Who Speaks For Whom?

I read the mainstream press and the many “intellectuals” and thought leaders who are routinely trotted out to explain how America feels about politics and race relations and crime and the gender insanity, and I am struck by how few of these people actually represent my thoughts..my political philosophy…my culture. Obviously the great political divide in post-empire America is huge, but I wonder about the majority of Democrat voters who reflexively support anyone with a “D” after his name, and whether they also support what is becoming mainstream thought among the cognoscenti and those “intellectuals” who claim to represent them.

It is becoming increasingly obvious that these elites represent no one but themselves and their insular world of the academic–think tank–media merry-go-round. And insular it is…how many true conservatives are in the national rotation? How many commentators can articulate a coherent conservative political philosophy? How many can explain the philosophy underpinning our Constitution? How many support the idea of limited government and the primacy of the individual?

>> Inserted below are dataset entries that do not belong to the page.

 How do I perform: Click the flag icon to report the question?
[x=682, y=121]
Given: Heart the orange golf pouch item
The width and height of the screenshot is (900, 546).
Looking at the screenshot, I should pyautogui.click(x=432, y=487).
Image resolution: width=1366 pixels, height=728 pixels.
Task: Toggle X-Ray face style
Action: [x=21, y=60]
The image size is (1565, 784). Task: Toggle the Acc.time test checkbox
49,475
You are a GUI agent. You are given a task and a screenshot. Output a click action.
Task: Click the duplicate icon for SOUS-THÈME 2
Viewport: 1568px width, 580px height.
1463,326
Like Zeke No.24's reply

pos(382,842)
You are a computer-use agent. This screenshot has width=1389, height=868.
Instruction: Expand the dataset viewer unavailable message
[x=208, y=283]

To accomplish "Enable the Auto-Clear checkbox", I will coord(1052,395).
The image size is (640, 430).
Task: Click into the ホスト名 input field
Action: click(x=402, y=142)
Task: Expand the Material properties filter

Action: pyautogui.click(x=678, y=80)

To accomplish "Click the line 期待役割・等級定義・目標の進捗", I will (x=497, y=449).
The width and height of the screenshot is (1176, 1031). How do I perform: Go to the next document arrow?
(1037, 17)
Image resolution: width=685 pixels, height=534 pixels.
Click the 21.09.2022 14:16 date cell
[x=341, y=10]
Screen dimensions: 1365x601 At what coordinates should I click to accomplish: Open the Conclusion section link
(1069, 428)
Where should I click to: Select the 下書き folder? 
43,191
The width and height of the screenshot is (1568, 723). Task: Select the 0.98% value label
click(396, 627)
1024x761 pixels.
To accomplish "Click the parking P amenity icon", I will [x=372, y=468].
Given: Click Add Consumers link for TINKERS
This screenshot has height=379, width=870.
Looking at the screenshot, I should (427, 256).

What they can expound upon is the importance of government spending and government control, the curious anachronism of the Constitution and how it should be used as a guide rather than as a firm and final defense of our natural God-given rights.

But there are a few men…great men…who mount a robust defense of America, American Exceptionalism, and most of all the revolutionary concept that the individual is the most important part of any body politic, and by extension any successful country. And Thomas Sowell may be a the top of that small list of defenders of freedom and individualism.

From a recent “Imprimis” article about Sowell, and his continuing importance:

Sowell would often be asked how it felt to go against the grain of so many other blacks. He would inevitably correct the premise of the question. “You don’t mean I go against the grain of most blacks,” he would respond. “You mean I go against the grain of most black intellectuals, most black elites. But black intellectuals don’t represent most blacks any more than white intellectuals represent most whites.”

This continues to be the case today. Most blacks, for example, support voter ID laws and school choice, while most black elites—academics, the NAACP, Black Lives Matter activists, etc.—oppose those things. Conversely, most blacks oppose racial preferences in college admissions and, as noted, oppose defunding the police, while black elites are in favor of those things. Sowell pointed out these disparities decades ago, and they’ve only grown since then. His writings on intellectual history have stressed, time and again, that intellectuals are a special interest group. They have their own self-serving agenda and their own priorities and ought to be understood as such.

Imagine that! Black America is at odds with the small group of elitists who claim to speak for 12% of America. Does that sound familiar? Do the typical talking heads on the Sunday political shows speak for you? Those vaunted “intellectuals” who pontificate about so much that simply isn’t so?

The question that needs to be answered — the question that America needs to answer for itself — is whether the traditional values of America and Americans are still extant. Does family and church and freedom and self-determination and all of the things that make up American Exceptionalism still matter?

If we listen to those elites, the people who claim to speak for us, those things are ancient history. But America has yet to chime in on the question, and the next few years will be their best opportunity to speak.